Il est généreux d’appeler la guerre anglo-Zanzibar une « guerre ». Cette confrontation de 1896 entre la Royal Navy britannique et un sultan un peu têtu, communément citée comme la guerre la plus courte jamais enregistrée, aurait en effet duré moins d’une heure. Que sait-on de ce conflit ?
Au XIXe, Zanzibar était un état insulaire de l’Océan Indien (l’île fait partie aujourd’hui de la Tanzanie). À l’époque, le sultanat local était un puissant empire commercial. On exportait de l’ivoire et des épices, tandis qu’on importait des armes et des textiles. Cependant, le commerce le plus lucratif à Zanzibar était probablement celui des esclaves africains, ce qui ne plaisait pas aux Britanniques qui tentaient à l’époque de mettre fin à cette pratique en attaquant des navires négriers présumés dans l’océan Indien.
Cela étant dit, la Grande-Bretagne et l’Allemagne étaient intéressées par la région depuis longtemps, et les deux puissances s’opposèrent pour le contrôle du commerce et des territoires dans la région tout au long de la fin du XIXe siècle. En 1890, les deux nations signèrent finalement un traité délimitant leurs « zones d’influence ». Dès lors, Zanzibar devint un « protectorat » britannique (pas tout à fait une colonie, mais toujours sous la coupe du gouvernement et de l’armée britanniques).
Après avoir revendiqué Zanzibar comme protectorat, les Britanniques voulurent donc installer un sultan pour mettre fin à la traite des esclaves (tout en bénéficiant des richesses de la région, naturellement). Leur choix se porta sur Hamad bin Thuwaini en 1893. Ce dernier régna pendant trois ans avant de décéder subitement le 25 août 1896. Certains diront qu’il fut empoisonné par son neveu, Khalid bin Barghash, qui s’est immédiatement installé dans le palais à sa place.
Une guerre de 38 minutes
Trop indépendant (ou pas assez soumis, c’est selon), Khalid bin Barghash n’était pas vraiment du goût des Britanniques. En réponse, le gouvernement s’engagea dans une pratique populaire de l’époque appelée « politique de la canonnière » qui consistait à tirer depuis la mer au canon sur les côtes des États qui ne payaient pas leurs dettes financières. Trois navires de guerre navals furent ainsi placés en face du palais, bâti sur le front de mer, ordonnant au sultan de quitter les lieux avant 9 heures du matin le lendemain.

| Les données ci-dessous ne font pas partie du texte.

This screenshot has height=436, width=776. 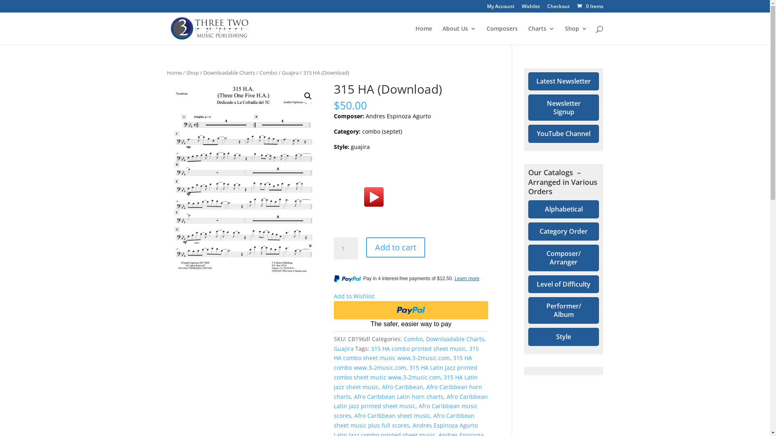 What do you see at coordinates (405, 372) in the screenshot?
I see `'315 HA Latin Jazz printed combo sheet music www.3-2music.com'` at bounding box center [405, 372].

Face à la menace britannique, le sultan déploya des canons d’artillerie lourde et posta des milliers de personnes, principalement des civils et des esclaves, autour du palais. À 8 heures du matin, le 26 août, il informa Basil Cave, le consul britannique, de ses intentions : « Nous n’avons pas l’intention d’abaisser notre drapeau et nous ne pensons pas que vous ouvririez le feu sur nous« .

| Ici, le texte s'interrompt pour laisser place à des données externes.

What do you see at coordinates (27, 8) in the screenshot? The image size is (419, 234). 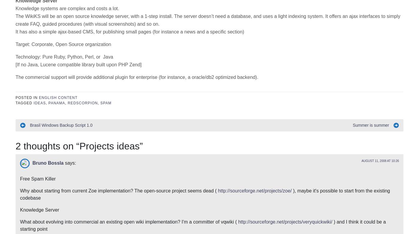 I see `'Posted in'` at bounding box center [27, 8].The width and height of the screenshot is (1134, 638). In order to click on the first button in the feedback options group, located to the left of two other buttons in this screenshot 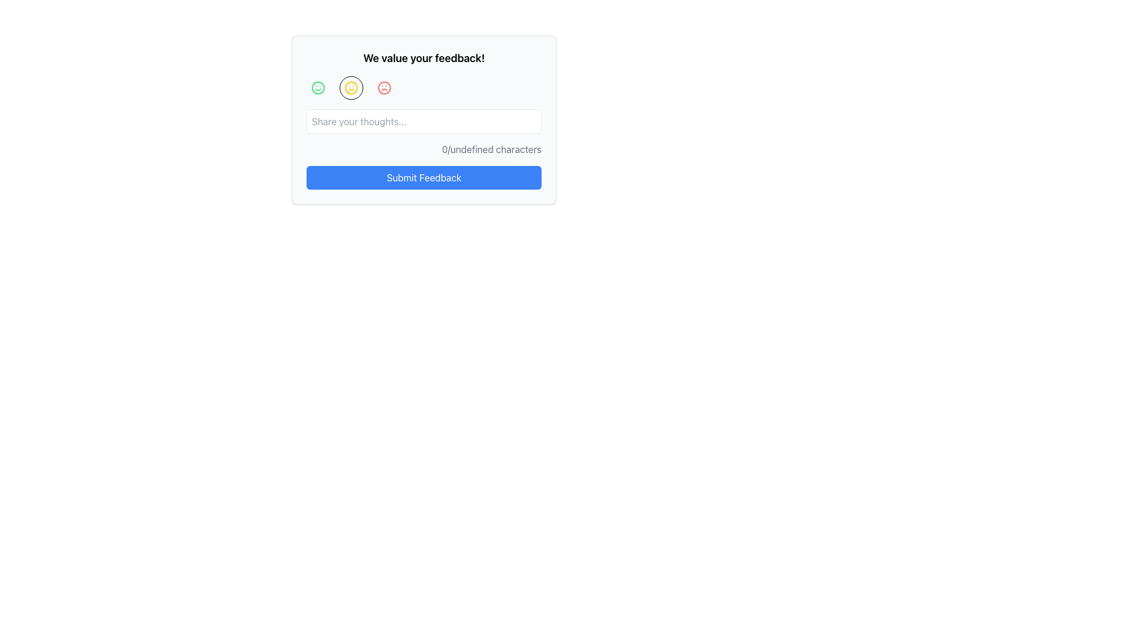, I will do `click(318, 87)`.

À 9 heures du matin, les Britanniques tinrent malgré tout leur promesse. Il n’aura fallu que 38 minutes (ou 42 minutes selon certains témoignages) pour que les défenses du sultan soient complètement détruites. On estime qu’environ 500 Zanzibarites furent tués ou blessés lors du bombardement. De l’autre côté, pas un seul marin britannique ne fut blessé. Le sultan avait quant à lui quitté les lieux deux minutes après le début des hostilités pour se réfugier au consulat d’Allemagne.

Avec son départ, les Britanniques installèrent un nouveau sultan qui interdit immédiatement la traite des esclaves à Zanzibar.